Slovenian actor (1968-2017)

Jernej Šugman (23 December 1968 – 10 December 2017) was a prominent Slovenian theater, television and film actor.

==Biography==
Šugman was born in Ljubljana, the son of actors Zlatko and Maja Šugman. Between 1988 and 1992, he studied acting at the Academy of Theatre, Radio, Film and Television in Ljubljana.

He graduated with the role of Astrov in Anton Chekhov's Uncle Vanya, for which he received the Sever's award and Prešeren's student award. In 1992, he joined the Ljubljana Slovene National Theatre Drama where he would remain for the rest of his career.

In theater, Šugman played 80 roles, the vast majority of those were in drama. Some of his most prominent roles include the titular roles in Shakespeare's King Lear, Othello, Titus Andronicus, Julius Caesar, and Hamlet (Šugman first played the role of Hamlet and later, after 20 years, the role of King Claudius).

Šugman played in two important dramas of Ivan Cankar, the role of Kantor in The King of Betajnova (Kralj na Betajnovi) and the role of the Priest in The Serfs (Hlapci). Other prominent roles include Molière's Orgon in Tartuffe and Alceste in The Misanthrope, Sophocles' Oedipus, Bertolt Brecht's Baal, and Agamemnon in the stage interpretation of Iliad. His last stage role was in the adaptation of Alfred Jarry's play Ubu Roi.
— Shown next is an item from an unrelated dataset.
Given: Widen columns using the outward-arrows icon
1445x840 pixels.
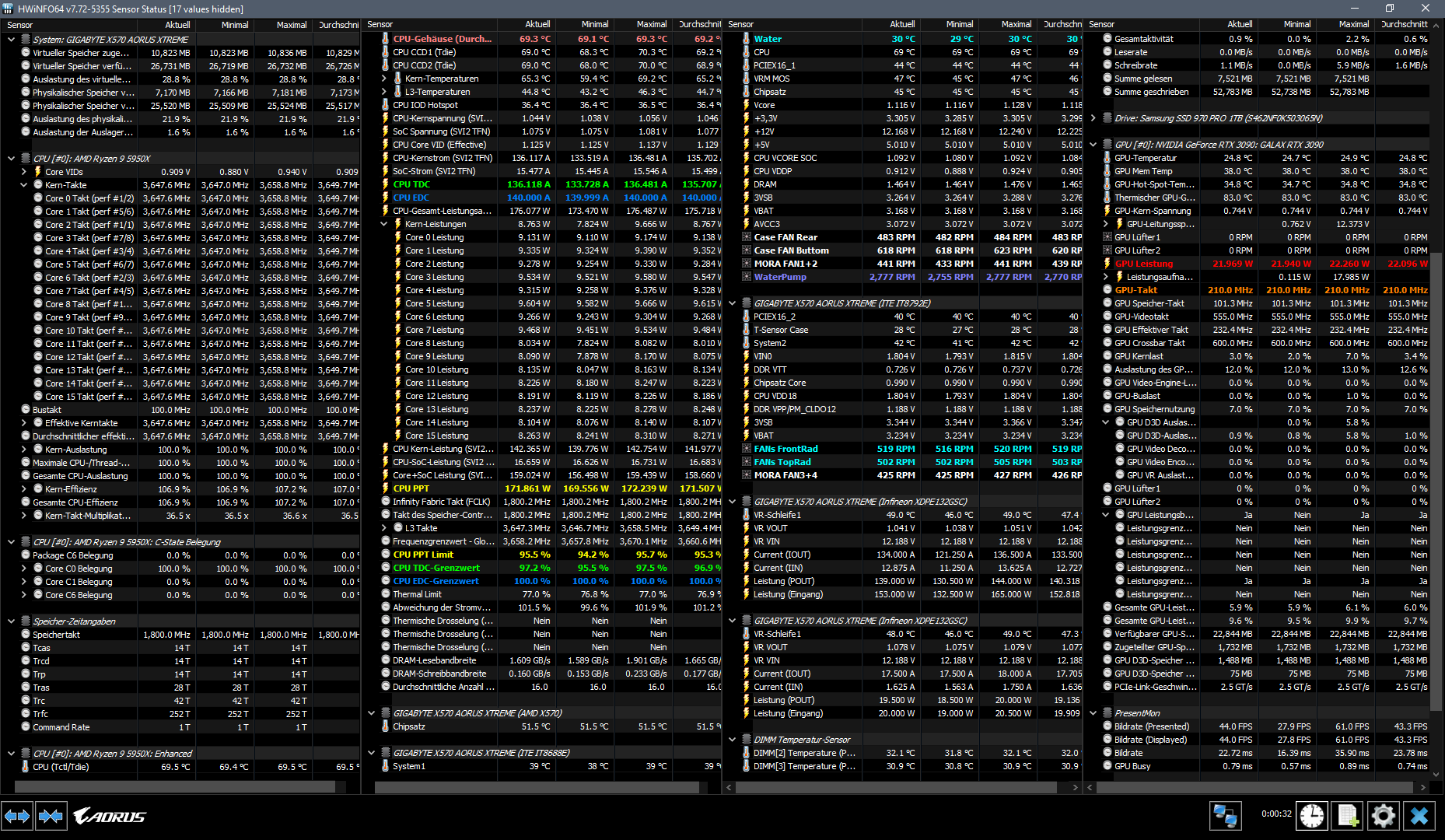Looking at the screenshot, I should tap(17, 815).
In addition to his stage work, Šugman frequently appeared in television shows and films. One of his most prominent characters was Veso, a receptionist at a theater in the comedy show Teater Paradižnik, directed by Branko Đurić, which aired on RTV Slovenija from 1994-97. Šugman later reprised this role in another of Đurić's comedy series Naša mala klinika (Our Little Clinic) which aired on POP TV from 2004 to 2007. Some of his other television appearances include roles in Vrtičkarji (2000–03) and Več po oglasih (2016).

Some of Šugman's most prominent film appearances include roles in Andrej Košak's Headnoise (Zvenenje v glavi, 2002) and Janez Lapajne's Short Circuits (Kratki stiki, 2006), both of which were submitted for the Academy Award for Best Foreign Language Film, and Metod Pevec's Lahko noč, gospodična (2011). Šugman was also active as a voice actor, one of his roles was providing the Slovenian voice-over for Daddy Pig in the animated television series Peppa Pig.

For his stage work, Šugman received three Borštnik's awards and the Prešeren Fund Award in 1997. For his role in Ubu Roi, he received the golden laurel wreath at the MESS theater festival in Sarajevo. He received several Sever's awards and awards by the magazine Stop for the actor of the year.

He had two children.

==Death==
Šugman died of a heart attack, at the age of 48, in Zelenica, Slovenia during a ski trip. He was buried on 15 December at Žale Cemetery in Ljubljana, with military honors.